As punishment, Harp is sent to Camp Nathaniel in the war zone itself, where his commanding officer Col. Eckhart (Michael Kelly) greets him with “You should be in jail.” Harp’s job as a drone pilot requires a certain kind of clinical coldness and a willingness to fulfill difficult choices that could literally mean life or death, but even he is unprepared to learn that he’s been assigned to assist Leo (Mackie), a U.S. government prototype android meant to win over hearts and minds — and if that doesn’t work, to kill those who still dissent or oppose. Leo has feelings and is capable of empathy, he tells the shocked Harp, but he also has an iridescent torso made out of flexible metal, is a computer whiz, and is incredibly difficult to destroy. The U.S. military have developed a new killing machine, and gave it a human face.

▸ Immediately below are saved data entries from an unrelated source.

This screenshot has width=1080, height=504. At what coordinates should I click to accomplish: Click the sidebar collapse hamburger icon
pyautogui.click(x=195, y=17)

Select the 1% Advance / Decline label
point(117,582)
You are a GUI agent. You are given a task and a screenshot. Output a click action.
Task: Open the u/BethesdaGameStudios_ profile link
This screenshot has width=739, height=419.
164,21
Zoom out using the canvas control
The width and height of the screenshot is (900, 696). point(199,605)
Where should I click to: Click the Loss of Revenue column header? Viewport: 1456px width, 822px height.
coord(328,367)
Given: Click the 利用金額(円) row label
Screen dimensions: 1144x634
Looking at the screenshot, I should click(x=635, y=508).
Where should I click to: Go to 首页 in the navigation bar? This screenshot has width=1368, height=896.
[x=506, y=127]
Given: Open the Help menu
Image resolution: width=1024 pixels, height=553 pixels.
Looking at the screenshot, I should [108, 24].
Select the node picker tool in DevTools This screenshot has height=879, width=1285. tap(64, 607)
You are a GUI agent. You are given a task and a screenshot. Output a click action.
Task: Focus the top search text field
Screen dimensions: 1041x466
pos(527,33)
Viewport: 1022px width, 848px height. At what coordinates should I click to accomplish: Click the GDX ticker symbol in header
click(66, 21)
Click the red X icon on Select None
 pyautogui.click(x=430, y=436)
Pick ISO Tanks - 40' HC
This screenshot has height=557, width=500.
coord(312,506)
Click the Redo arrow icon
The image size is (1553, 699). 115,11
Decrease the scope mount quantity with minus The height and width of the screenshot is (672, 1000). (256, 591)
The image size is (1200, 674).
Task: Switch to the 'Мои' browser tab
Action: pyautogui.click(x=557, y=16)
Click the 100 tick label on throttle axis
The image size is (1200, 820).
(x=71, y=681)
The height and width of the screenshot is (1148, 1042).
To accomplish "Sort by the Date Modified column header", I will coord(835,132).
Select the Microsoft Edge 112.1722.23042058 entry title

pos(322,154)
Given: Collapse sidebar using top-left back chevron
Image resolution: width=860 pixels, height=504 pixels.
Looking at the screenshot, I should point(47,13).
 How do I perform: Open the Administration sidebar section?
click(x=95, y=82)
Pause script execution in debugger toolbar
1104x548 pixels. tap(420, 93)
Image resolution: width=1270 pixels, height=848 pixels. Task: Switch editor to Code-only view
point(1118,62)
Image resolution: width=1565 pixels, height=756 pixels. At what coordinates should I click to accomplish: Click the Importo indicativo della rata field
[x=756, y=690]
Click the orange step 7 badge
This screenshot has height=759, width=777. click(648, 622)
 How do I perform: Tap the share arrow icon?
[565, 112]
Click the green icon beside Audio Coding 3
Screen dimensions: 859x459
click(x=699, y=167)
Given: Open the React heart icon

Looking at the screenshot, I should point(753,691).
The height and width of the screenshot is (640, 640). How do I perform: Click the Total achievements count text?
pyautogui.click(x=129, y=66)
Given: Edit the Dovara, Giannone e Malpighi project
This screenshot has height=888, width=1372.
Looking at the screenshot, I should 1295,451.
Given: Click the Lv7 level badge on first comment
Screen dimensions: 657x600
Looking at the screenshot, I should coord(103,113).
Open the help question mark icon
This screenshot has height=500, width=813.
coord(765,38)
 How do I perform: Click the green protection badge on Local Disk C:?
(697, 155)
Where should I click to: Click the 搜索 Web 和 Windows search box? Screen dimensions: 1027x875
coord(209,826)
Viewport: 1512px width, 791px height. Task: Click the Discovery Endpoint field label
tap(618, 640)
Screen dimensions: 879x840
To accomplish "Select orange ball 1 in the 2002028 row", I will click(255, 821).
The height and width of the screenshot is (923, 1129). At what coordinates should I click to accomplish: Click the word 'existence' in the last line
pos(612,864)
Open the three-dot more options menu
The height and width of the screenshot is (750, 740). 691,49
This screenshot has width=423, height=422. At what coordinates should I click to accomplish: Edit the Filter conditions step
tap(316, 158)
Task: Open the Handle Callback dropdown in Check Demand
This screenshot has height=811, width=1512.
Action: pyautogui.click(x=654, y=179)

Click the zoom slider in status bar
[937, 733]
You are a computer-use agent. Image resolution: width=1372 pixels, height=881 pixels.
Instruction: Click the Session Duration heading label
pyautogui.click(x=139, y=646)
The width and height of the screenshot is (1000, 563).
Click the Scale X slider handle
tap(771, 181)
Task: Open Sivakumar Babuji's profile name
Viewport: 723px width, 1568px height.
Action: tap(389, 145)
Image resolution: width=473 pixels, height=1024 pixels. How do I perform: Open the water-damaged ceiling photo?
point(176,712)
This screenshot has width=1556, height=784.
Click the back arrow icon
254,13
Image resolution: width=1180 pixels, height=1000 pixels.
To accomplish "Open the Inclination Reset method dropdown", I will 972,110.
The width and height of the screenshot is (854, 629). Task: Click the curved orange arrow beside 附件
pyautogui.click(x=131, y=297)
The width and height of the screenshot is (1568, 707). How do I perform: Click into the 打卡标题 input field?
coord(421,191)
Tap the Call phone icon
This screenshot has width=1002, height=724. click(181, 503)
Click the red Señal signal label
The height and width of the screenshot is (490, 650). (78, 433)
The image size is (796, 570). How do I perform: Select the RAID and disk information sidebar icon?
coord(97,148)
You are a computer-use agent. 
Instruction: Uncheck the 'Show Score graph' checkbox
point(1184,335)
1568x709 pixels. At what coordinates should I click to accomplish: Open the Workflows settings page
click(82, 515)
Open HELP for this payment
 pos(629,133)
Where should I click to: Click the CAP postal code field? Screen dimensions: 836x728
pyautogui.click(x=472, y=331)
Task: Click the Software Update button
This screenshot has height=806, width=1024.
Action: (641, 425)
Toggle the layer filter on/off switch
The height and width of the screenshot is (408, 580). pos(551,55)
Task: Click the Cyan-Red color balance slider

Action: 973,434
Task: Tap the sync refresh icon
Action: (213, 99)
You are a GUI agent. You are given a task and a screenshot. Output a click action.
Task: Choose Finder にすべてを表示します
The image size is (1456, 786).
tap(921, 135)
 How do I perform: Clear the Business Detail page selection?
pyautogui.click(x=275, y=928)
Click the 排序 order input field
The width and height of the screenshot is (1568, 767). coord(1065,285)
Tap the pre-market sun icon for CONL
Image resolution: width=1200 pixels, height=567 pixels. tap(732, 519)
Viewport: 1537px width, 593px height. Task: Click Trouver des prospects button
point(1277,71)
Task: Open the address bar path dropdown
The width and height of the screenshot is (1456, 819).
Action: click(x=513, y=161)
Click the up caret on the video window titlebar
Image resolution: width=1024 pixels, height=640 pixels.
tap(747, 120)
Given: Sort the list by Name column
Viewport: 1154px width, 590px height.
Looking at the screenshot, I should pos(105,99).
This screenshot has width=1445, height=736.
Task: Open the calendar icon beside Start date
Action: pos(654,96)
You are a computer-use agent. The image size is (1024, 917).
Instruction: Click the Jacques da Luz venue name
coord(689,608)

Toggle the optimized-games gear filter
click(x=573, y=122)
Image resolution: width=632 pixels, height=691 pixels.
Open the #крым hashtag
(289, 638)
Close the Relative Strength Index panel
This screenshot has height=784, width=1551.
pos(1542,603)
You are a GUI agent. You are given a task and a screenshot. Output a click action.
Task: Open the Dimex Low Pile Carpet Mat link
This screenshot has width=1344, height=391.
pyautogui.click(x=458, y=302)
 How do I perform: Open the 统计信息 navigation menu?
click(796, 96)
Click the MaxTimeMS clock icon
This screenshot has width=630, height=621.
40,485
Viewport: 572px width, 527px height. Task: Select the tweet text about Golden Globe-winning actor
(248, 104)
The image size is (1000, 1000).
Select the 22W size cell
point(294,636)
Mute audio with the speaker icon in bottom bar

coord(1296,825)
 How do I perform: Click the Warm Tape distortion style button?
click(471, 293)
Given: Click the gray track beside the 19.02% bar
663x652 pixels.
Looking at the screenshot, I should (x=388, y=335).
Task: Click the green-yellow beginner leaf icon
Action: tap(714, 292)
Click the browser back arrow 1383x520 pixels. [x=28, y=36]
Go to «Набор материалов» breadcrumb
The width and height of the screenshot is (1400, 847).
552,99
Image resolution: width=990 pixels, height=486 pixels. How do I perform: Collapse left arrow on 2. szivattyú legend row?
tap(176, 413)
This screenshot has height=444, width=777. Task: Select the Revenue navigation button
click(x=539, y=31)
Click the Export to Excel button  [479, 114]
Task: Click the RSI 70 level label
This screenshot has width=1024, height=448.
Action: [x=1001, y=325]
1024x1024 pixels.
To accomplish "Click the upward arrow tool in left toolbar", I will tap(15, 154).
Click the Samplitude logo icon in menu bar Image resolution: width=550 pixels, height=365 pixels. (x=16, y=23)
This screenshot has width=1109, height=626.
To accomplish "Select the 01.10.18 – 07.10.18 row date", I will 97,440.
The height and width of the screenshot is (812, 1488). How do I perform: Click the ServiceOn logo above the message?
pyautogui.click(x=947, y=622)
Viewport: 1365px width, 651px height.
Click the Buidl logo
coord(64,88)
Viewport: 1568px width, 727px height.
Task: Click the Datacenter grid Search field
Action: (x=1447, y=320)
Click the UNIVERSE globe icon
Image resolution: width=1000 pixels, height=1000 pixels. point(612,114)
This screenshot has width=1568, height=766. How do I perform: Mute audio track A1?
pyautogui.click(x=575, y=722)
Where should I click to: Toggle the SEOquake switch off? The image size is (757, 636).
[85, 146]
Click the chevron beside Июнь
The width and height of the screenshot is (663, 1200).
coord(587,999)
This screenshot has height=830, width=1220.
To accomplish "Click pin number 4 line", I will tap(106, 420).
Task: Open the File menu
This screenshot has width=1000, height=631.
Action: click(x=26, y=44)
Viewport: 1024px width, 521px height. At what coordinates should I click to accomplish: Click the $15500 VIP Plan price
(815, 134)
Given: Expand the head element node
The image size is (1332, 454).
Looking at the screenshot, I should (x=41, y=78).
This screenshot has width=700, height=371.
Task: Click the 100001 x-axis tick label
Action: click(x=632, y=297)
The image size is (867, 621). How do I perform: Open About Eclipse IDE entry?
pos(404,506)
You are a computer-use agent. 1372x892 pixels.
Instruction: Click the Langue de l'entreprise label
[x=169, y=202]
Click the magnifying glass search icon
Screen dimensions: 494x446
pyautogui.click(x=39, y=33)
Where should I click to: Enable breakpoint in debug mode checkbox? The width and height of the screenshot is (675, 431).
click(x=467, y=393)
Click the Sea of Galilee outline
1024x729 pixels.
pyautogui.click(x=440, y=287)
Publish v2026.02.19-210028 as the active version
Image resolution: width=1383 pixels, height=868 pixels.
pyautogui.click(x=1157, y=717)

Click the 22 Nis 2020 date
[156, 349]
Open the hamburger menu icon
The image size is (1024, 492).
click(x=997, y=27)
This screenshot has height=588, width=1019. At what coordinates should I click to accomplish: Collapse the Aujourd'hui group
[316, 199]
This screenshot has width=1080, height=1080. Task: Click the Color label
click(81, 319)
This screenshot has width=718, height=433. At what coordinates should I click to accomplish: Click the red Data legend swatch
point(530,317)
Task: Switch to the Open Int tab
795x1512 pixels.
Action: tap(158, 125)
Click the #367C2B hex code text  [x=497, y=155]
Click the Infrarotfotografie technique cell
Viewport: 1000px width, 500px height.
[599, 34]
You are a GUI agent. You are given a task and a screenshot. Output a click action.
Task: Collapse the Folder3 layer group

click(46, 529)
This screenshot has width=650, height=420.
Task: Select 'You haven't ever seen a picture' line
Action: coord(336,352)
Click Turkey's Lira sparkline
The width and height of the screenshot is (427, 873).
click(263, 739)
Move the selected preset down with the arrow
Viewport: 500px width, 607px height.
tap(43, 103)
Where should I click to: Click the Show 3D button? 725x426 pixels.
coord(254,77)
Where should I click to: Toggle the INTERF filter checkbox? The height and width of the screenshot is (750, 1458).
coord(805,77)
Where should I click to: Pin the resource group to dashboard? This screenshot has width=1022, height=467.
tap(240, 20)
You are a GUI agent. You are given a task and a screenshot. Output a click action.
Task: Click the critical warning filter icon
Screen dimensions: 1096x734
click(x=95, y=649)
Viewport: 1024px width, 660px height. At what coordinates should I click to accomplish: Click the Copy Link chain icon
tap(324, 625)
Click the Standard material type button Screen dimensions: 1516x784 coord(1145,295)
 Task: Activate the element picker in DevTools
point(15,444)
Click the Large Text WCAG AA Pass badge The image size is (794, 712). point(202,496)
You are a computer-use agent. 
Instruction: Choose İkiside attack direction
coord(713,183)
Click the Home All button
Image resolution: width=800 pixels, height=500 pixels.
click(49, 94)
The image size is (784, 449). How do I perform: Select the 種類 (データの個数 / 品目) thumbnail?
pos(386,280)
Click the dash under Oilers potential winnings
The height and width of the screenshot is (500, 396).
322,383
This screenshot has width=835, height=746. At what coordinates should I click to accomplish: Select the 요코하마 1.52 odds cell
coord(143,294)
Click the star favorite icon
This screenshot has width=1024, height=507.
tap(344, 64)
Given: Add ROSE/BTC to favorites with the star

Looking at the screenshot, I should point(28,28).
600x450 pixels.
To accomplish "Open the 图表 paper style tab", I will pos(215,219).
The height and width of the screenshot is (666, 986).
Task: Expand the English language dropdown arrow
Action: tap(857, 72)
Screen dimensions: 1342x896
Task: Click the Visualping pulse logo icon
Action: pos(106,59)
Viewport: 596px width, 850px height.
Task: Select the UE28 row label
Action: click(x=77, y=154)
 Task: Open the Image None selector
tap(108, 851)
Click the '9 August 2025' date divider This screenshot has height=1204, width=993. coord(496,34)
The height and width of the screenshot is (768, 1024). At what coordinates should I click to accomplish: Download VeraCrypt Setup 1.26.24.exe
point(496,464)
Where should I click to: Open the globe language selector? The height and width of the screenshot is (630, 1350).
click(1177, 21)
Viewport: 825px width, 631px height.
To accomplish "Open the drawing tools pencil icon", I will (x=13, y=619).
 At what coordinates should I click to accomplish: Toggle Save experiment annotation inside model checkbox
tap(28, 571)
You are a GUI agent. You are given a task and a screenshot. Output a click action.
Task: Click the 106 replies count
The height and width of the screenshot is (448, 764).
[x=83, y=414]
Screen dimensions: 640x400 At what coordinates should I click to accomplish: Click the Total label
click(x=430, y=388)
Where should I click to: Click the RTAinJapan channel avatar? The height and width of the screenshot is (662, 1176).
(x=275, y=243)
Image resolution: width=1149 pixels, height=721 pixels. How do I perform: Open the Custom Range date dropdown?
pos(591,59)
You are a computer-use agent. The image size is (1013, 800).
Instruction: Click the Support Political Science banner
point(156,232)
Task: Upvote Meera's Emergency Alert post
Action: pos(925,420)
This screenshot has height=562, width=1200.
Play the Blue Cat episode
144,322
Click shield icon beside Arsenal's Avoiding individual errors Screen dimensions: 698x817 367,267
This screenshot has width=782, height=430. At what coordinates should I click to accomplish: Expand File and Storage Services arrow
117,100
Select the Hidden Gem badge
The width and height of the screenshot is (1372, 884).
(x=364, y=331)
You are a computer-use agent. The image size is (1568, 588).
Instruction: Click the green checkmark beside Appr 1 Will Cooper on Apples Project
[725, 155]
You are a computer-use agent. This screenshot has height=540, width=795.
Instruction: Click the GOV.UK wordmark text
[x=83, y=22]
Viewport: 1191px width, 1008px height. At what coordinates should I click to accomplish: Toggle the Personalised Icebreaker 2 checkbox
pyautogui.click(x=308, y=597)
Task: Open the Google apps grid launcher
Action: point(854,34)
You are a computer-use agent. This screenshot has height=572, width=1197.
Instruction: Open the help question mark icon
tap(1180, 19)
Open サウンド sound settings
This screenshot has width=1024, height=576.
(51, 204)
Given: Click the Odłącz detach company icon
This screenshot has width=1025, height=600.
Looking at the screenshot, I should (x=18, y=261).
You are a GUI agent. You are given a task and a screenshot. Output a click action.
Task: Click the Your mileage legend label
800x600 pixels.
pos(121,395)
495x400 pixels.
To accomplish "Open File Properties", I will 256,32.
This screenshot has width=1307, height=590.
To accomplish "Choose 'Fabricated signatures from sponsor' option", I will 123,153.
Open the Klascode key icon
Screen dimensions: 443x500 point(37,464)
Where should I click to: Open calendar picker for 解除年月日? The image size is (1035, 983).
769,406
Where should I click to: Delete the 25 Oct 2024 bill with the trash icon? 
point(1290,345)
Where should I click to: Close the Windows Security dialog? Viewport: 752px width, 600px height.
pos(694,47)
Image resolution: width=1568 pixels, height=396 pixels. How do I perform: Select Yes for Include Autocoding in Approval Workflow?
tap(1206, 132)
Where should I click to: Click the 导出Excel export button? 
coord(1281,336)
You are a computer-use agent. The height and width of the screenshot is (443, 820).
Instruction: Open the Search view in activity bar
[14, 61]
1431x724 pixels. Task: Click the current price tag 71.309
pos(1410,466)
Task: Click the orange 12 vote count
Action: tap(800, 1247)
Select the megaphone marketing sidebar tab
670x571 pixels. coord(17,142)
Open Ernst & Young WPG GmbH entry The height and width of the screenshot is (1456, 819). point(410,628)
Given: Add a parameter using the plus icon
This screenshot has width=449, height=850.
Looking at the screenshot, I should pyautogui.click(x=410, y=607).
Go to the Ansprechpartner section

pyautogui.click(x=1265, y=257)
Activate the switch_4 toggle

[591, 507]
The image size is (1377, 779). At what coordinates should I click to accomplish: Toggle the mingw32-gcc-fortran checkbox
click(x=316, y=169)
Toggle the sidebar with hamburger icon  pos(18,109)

Once the two meet, Leo enlists Harp to help him track down and kill Koval, who plans to gain access to the nuclear weapons Russia has left over from the Cold War; if they don’t stop his planned terrorist attacks on the U.S., Leo says, no one can. And yet for all his awareness of his mission, the commands he’s been given, and the government to whom he is responsible, Leo is resentful, bristling, and weary. He’s tired of being in this place, of seeing citizens killed in skirmishes between the Americans and the Ukrainians, and of being forced to seek intel on Koval from people trying to make a difference, like orphanage headmistress Sofiya (Emily Beecham). It’s all beginning to wear on him, so he seeks Harp’s assistance in helping him go “outside the wire” — military terminology for attacking the enemy. Once Koval is stopped, Leo reasons, and the civil war is over, the world will be a better place. Won’t it?

Damson Idris and Anthony Mackie take shelter behind a car in an action sequence in Outside the Wire Photo: Jonathan Prime / Netflix

For the first hour or so of its run time, Outside the Wire seems far more complex, and less blandly patriotic, than it actually is. As Leo, Mackie is quick with a sardonic grin and a fiery temper, and his repeated mockery of Harp’s naïveté with an incredulous “You believe that?” is as amusing as his offense when Harp fumbles for a word to describe him. The action scenes fall neatly one after another, with a chase scene and explosion at a hospital followed quickly by a hostage crisis at a bank; the one-two punch effectively ratchets up tension. And the film does at least reference the reality of our time by wondering whether the U.S. military, with its endless financing, vast resources, and moral grandstanding, is really worthy of such prestige. When Sofiya points out that many of the orphans she houses are left without families because of American offenses, Harp’s morally fraught reaction packs a punch. He’s clearly wondering who he’s really fighting for, and who he’s really fighting.

It’s disappointing, then, that Outside the Wire pivots into a predictable twist that undoes that subversion. After setting up Leo and Harp as contrasting forces — Leo as the robot who can feel; Harp as the human who can’t — Håfström doesn’t pursue what shared experiences could have shaped such different figures. Each were creations of the U.S. military, but which one truly reflects its practices, its values, or its realities? What superiorities are found in being human, and what shortcomings? Outside the Wire proposes these classic genre questions, but doesn’t deliver suitable answers, and the unsatisfying patness of its ending is a disappointingly tidy conclusion for what had the potential to be a far more challenging film.

Outside the Wire is streaming on Netflix now.